# TO-DO LIST
A) In the passage on Fed officials' remarks about interest rates, what does Loretta Mester estimate the longer-run level of the fed funds rate to be?
B) Using the passage on Fed officials' remarks about interest rates, say whether each statement agrees with it, and quote the deciding words: (i) Powell said the Fed would raise the federal funds rate by more than 25 basis points if it concluded that was appropriate. (ii) James Bullard supported the 25 basis point rate hike on March 16th. (iii) Loretta Mester is president of the Cleveland Fed.
C) Summarize the passage on Fed officials' remarks about interest rates in two sentences.

# TEXT SHOWN
Time to pay the piper? Just who is the piper, and how long, how deep will the piper's needs be? Probably longer than will the political will of a nation addicted to easy money. Still, there will be an attempt made, and the effort appears likely to be robust... for now. On Monday, Fed Chair Jerome Powell said, "We will take the necessary steps to ensure a return to price stability. In particular, if we conclude that it is appropriate to move more aggressively by raising the federal funds rate by more than 25 basis points at a meeting or meetings, we will do so." Powell will speak again this morning, and might be speaking by the time you read this.
Powell had back-up on Tuesday. Cleveland Fed Pres. Loretta Mester, who is a Sarge fave, said, "Based on my current outlook and my assessment of the risks to the outlook, I believe it will be appropriate this year to move the target range of the fed funds rate up to its longer-run level, which I estimate to be about 2.5%, and to follow with further rate increases next year." Elsewhere, St. Louis Fed Pres. James Bullard, who is often aggressive but quite pragmatic in his approach and dissented from the 25 basis point rate hike on March 16th in favor of a 50 basis point hike, spoke. Bullard said, "The Fed needs to move more aggressively to keep inflation under control, we need to get to neutral at least so we're not putting upward pressure on inflation during this period when we have much higher inflation than we're used to in the U.S."

Rows from a screen grounding dataset
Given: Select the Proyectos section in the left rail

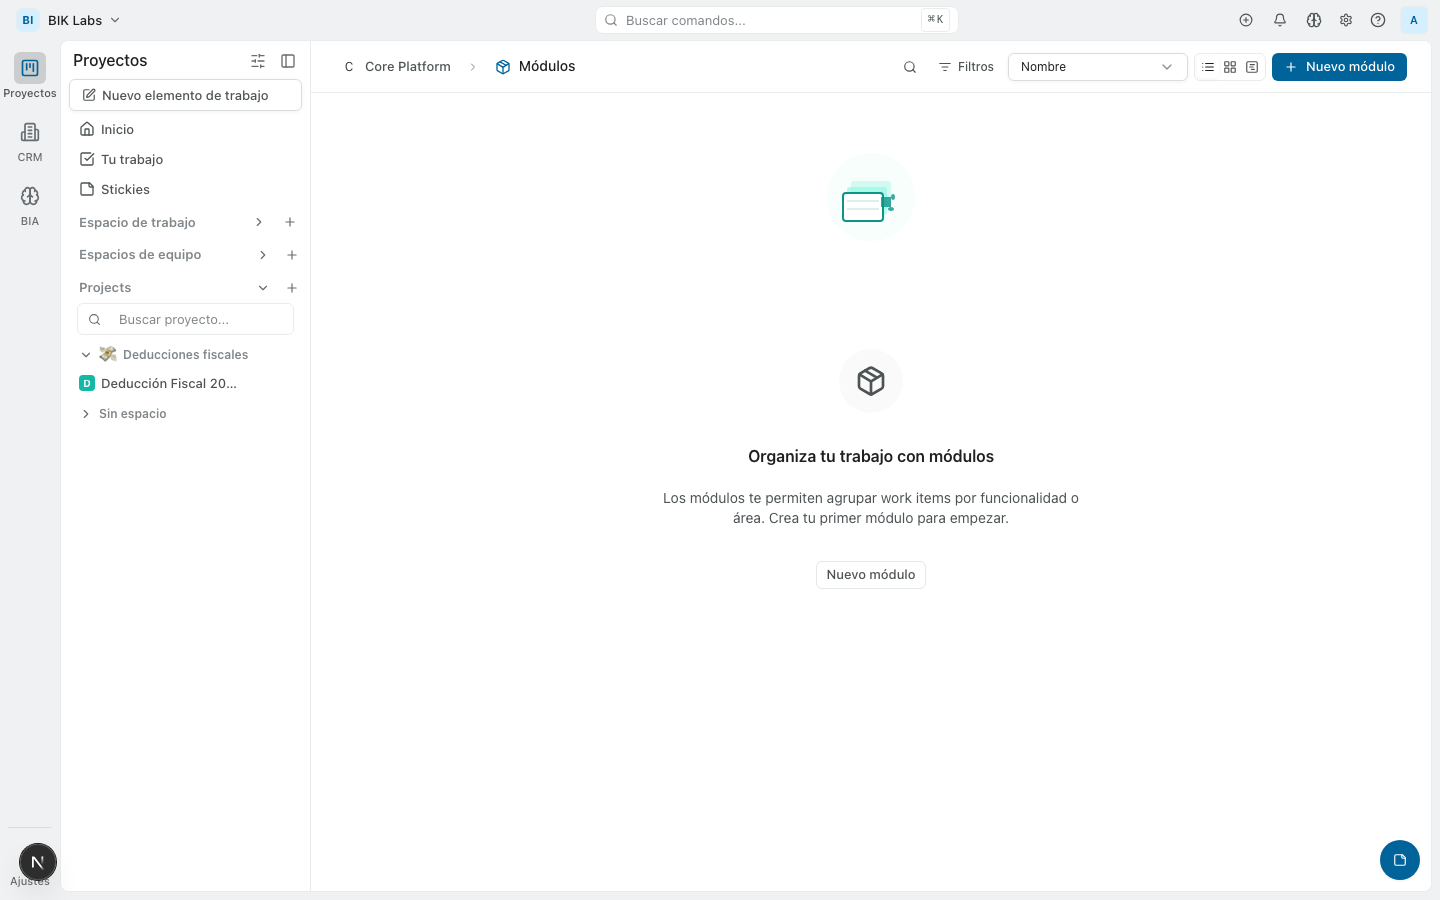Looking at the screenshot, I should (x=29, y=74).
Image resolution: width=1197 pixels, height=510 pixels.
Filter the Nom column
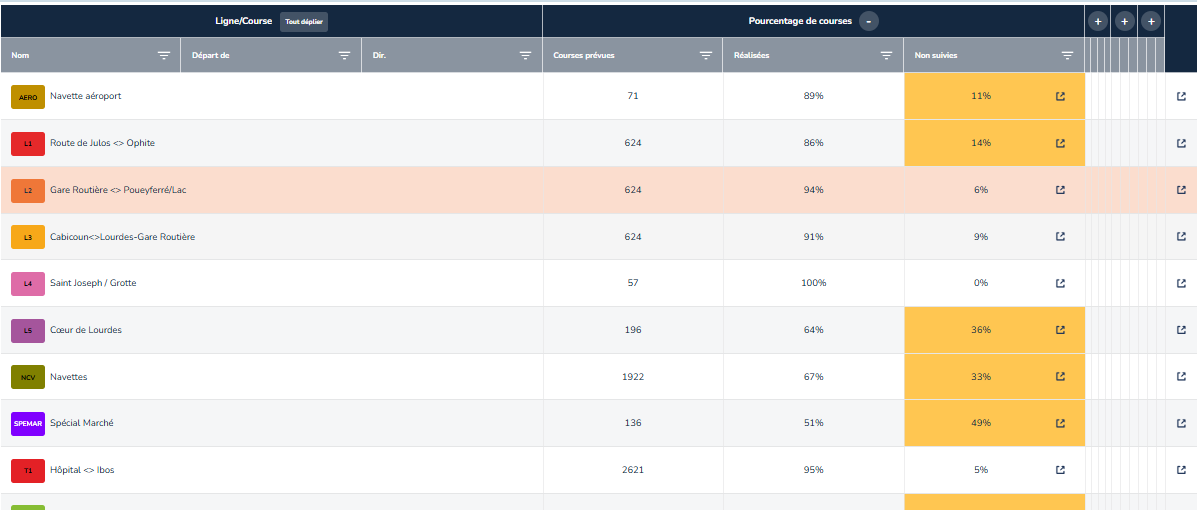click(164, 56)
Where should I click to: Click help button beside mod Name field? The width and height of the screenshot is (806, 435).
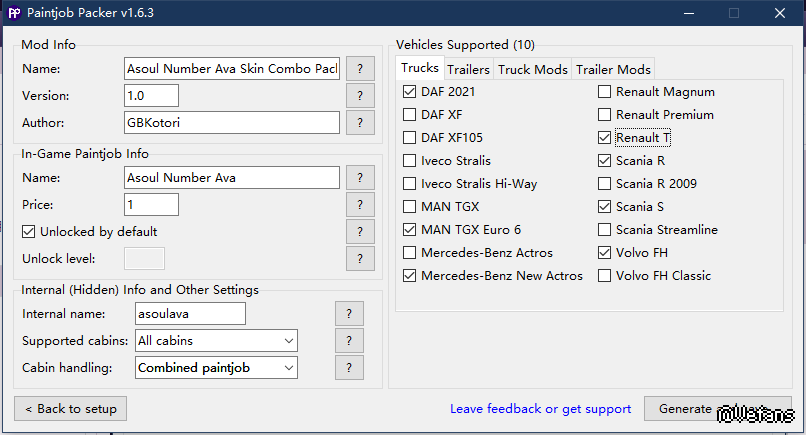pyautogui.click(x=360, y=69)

# TASK ANSWERS
A) About 2.5%.

B)
(i) Yes: "if we conclude that it is appropriate to move more aggressively by raising the federal funds rate by more than 25 basis points at a meeting or meetings, we will do so."
(ii) No: "dissented from the 25 basis point rate hike on March 16th in favor of a 50 basis point hike"
(iii) Yes: "Cleveland Fed Pres. Loretta Mester"

C) On Monday, Fed Chair Jerome Powell said the Fed would take the necessary steps to return to price stability, including raising rates by more than 25 basis points at a meeting if appropriate. Cleveland Fed President Loretta Mester backed him on Tuesday, favoring a move this year to a longer-run level of about 2.5% with further increases next year, and St. Louis Fed President James Bullard said the Fed needs to move more aggressively to keep inflation under control.